06 February 2017 - Wikipedia in the literature

wikipediachemicalstructureexplorer.PNG The chemistry Wikipedians have had a difficult week! Someone pointed them in the direction of a paper that, although already published in 2016 took them by surprise. Titled "Glaring Chemical Errors Persist for Years on Wikipedia" in the Journal of Chemical Education and authored by Michel Mandler (DOI) it basically states that the Wikipedia chemistry section is rubbish in chemical structure drawings. In the ensuing discussion here it is mentioned that the errors found are "pretty obscure examples" and correcting errors "often took hours". The most damning comment is that the author "looked for a shortcut to his 15 minutes of fame by belittling a community he knows nothing about". Other commentators let it know they did not have a beef with the author.

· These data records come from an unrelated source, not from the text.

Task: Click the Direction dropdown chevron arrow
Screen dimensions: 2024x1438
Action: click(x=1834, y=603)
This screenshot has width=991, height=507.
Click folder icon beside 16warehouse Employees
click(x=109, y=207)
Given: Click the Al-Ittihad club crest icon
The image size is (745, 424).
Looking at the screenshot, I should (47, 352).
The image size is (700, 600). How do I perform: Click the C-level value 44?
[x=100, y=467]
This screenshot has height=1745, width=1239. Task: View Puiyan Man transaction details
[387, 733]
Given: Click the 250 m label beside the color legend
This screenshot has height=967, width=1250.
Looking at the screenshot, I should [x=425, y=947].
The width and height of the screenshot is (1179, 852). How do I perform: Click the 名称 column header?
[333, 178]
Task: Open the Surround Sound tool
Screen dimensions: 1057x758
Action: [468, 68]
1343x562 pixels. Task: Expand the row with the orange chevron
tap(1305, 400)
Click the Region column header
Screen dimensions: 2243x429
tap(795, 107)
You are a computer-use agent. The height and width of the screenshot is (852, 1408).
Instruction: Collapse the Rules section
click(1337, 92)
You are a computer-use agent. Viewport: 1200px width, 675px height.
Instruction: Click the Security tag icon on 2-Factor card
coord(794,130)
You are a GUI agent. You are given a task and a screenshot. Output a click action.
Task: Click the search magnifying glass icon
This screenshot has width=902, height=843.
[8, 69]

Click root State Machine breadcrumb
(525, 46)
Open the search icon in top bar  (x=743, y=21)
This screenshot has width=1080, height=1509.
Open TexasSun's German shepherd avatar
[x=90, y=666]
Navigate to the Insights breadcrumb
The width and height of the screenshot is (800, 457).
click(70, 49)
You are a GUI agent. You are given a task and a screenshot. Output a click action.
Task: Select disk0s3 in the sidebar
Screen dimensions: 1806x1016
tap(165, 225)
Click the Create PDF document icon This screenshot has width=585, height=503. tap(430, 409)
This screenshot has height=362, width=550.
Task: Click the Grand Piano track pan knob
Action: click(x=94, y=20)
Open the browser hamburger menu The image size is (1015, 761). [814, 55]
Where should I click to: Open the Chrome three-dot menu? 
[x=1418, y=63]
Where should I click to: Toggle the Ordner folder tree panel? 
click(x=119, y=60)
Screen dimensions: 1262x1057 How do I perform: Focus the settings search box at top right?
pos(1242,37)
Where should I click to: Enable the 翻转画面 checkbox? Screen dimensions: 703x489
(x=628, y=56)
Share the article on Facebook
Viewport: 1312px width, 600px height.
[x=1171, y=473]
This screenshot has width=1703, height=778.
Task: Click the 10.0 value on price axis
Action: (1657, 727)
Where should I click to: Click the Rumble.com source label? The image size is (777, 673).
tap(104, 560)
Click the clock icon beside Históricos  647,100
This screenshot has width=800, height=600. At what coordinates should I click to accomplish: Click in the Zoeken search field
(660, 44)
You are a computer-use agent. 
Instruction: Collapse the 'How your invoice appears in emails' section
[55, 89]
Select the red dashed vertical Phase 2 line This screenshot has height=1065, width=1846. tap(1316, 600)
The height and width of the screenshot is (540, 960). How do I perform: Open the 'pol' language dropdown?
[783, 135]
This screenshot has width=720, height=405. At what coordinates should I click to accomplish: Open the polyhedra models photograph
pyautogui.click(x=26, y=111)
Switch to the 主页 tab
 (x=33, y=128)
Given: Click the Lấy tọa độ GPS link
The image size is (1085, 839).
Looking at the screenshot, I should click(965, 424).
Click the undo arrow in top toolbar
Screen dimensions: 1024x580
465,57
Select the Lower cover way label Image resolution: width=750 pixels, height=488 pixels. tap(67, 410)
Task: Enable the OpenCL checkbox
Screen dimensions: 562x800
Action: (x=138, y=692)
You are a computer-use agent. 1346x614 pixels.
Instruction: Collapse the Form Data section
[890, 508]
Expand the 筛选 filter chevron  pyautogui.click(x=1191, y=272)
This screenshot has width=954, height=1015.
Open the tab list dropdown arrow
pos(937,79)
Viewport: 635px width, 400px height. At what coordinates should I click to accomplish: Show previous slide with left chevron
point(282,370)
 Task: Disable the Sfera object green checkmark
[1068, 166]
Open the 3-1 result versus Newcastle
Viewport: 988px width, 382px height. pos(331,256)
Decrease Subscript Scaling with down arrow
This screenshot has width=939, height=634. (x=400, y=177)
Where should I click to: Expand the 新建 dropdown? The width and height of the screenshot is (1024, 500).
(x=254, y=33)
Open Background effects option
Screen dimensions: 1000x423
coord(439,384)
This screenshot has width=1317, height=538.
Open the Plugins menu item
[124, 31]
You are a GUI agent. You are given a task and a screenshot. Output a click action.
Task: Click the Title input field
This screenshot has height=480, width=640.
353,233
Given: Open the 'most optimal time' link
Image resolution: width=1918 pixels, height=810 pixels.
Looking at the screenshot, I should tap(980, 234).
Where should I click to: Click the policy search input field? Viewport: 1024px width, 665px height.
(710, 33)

In the discussion there was another mention of an article about Wikipedia (this one from 2015 and certainly unknown to me) and this one was definitely favourable! In it Peter Ertl et al. describe a chemical substructure search engine based on the Wikipedia chembox templates (DOI). The thing is, Wikipedia is not just an encyclopaedia, it is a database of molecules as well and easily extractable. The practical result is search engine page at http://www.cheminfo.org/wikipedia/ preloaded with a 2 MB json file containing the entire Wikipedia chemical structure collection (15200 entries). Combined with a Javascript molecular editor and substructure search software also based on JS it is a complete frontend search engine. Examples: a search for brome-hexane also yields bromoadamantane and BOMT. The oxetane group also includes diketene, malonic anhydride and merrilactone A. The article describing the search engine does report the Wikipedia chemboxes contain errors but apparently to a manageable extent.